Records for this exercise »

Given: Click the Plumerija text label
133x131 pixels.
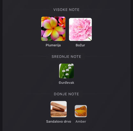Looking at the screenshot, I should pos(53,45).
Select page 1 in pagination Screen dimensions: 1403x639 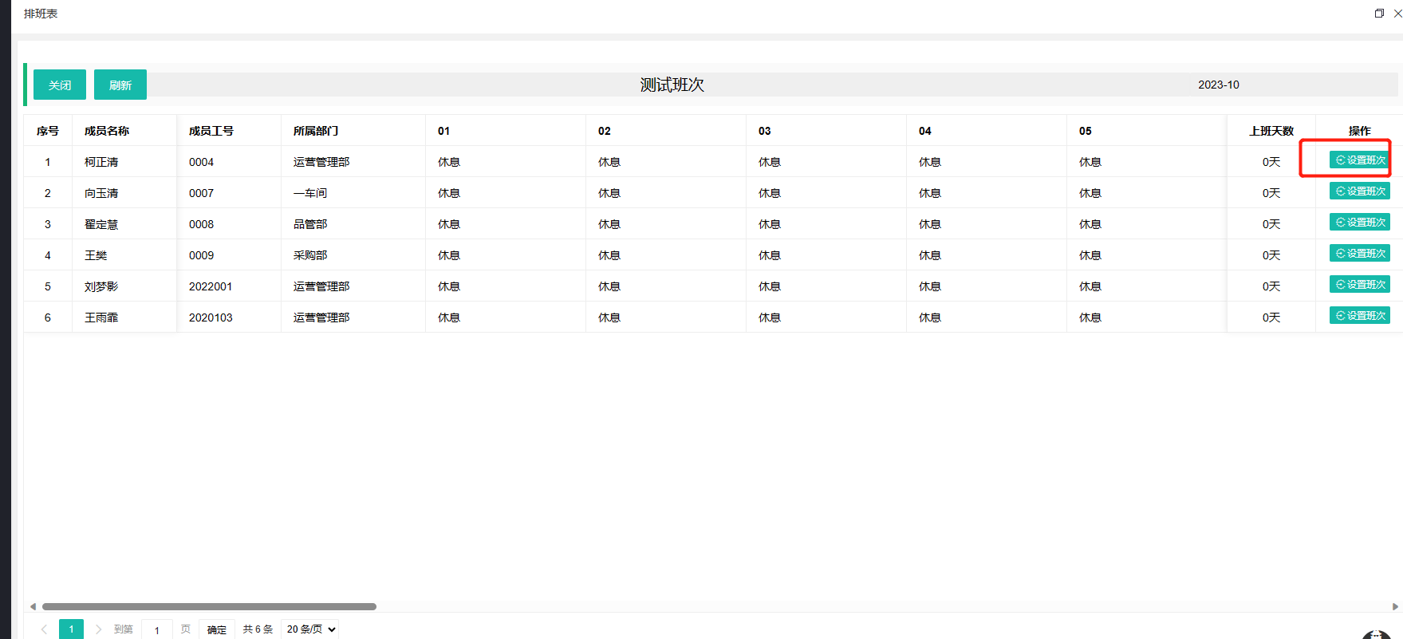pos(71,629)
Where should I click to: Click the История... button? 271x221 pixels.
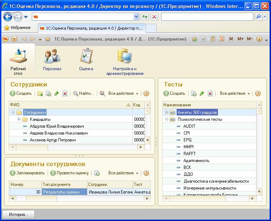18,214
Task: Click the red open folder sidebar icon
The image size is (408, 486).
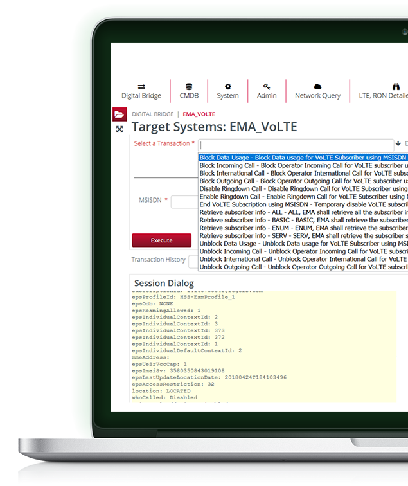Action: (x=120, y=114)
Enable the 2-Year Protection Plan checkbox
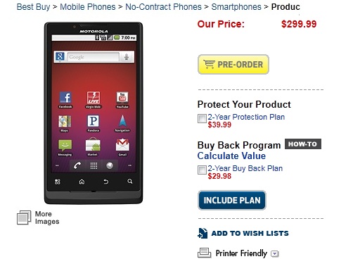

Task requirements » Only the lines from the one containing "Where should I" through the final line of the material should appear in the answer, copied exactly and without any picture.

Answer space »
Where should I click to: Click the История... button? 271x221 pixels.
18,214
Task: Click the red open folder sidebar icon
The image size is (408, 486).
Action: (x=120, y=114)
Enable the 2-Year Protection Plan checkbox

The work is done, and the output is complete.